In some cases, choices of a person are broadly sensible if one considers all the concerns (e.g., fairness, anticipated disappointment) of the decision maker. Apparent violations of the normative theory occur because the relationship between the theory-based model and the real-world problem is contestable (Phillips 1984). This problem is particularly acute when the decision maker has multiple goals/objectives. An example is the ultimatum game where people reject positive monetary offers because they have legitimate non-monetary objectives (punishment to those who abuse power). Guided decision processes, therefore, need to be appropriate in a broader context of the theory-based model.

Universal vs. personalized decision rules

In MBA classes, most decision theorists teach decision tree analysis for choosing the optimal decision strategy. The criterion of choice is to maximize expected monetary value (EMV) using a bit of hand waving (e.g., looking at risk profiles) to incorporate risk attitudes in the analysis. This approach makes sense in most situations for which consequences are small relative to wealth. A simple analysis using EMV produces good enough solutions. If monetary consequences and probabilities are objective, then EMV is a universal rule because it gives the same recommendation to all users.
##########
Exercise A: List every sentence in the passage on decision rules that contains the abbreviation "EMV".
Exercise B: Return the portion of the passage on decision rules starting at "In MBA classes, most" and ending at "to all users.".
Exercise C: Resume the passage on decision rules, picking up after its final sentence.
The lines after this passage are not needed.

Recorded data:
##########
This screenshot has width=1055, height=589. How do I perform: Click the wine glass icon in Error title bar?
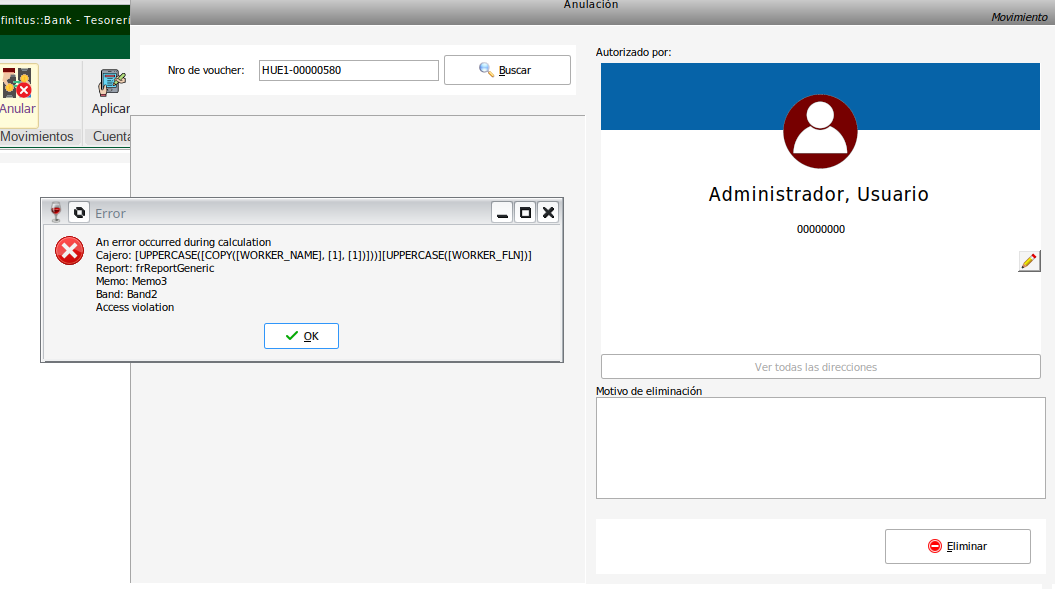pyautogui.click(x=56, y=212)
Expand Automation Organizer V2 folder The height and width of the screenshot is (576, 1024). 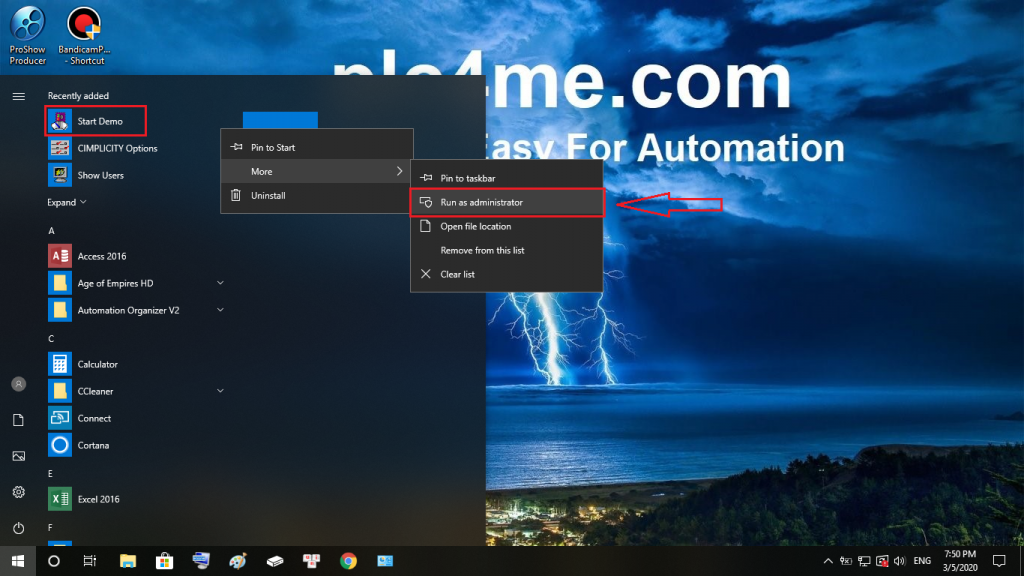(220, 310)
##########
Written answer A:
The criterion of choice is to maximize expected monetary value (EMV) using a bit of hand waving (e.g., looking at risk profiles) to incorporate risk attitudes in the analysis.
A simple analysis using EMV produces good enough solutions.
If monetary consequences and probabilities are objective, then EMV is a universal rule because it gives the same recommendation to all users.

Written answer B:
In MBA classes, most decision theorists teach decision tree analysis for choosing the optimal decision strategy. The criterion of choice is to maximize expected monetary value (EMV) using a bit of hand waving (e.g., looking at risk profiles) to incorporate risk attitudes in the analysis. This approach makes sense in most situations for which consequences are small relative to wealth. A simple analysis using EMV produces good enough solutions. If monetary consequences and probabilities are objective, then EMV is a universal rule because it gives the same recommendation to all users.

Written answer C:
But EMV may not be adequate when stakes are not small, when the problem involves probability learning (McCardle and Winkler 1992), or when the decision variable is to choose a diversification strategy among multiple investment possibilities. The advice then is to pick the option that maximizes subjective expected utility. But there is an infinitude of utility functions one can choose from. In other words, when a friend asks you for advice on retirement investments, you may not endear your friend by suggesting that he or she should choose the one that maximizes her expected utility. Our middle-of-the-road and yet personalized approach, which is based on insights from both behavioral and rational decision theory approaches, assume that people engage in narrow bracketing and consider each risk in isolation. When deliberating about whether or not to buy coverage for cell phones people pay attention to the merits of the decision at hand and don’t consider potential repair costs of internal telephone wiring or the possibility of a lost gift package to their mother. To be practical, we want a decision rule that is myopic, that is, even when applied to each risk considered in isolation it produces a near optimal global solution.

One and only one utility function, log utility, also called Bernoullian utility, possesses the property of being myopic under a broad set of environments.Footnote 1 Bernoullian utility has many desirable properties and yields a near optimal rule (MacLean et al. 2011).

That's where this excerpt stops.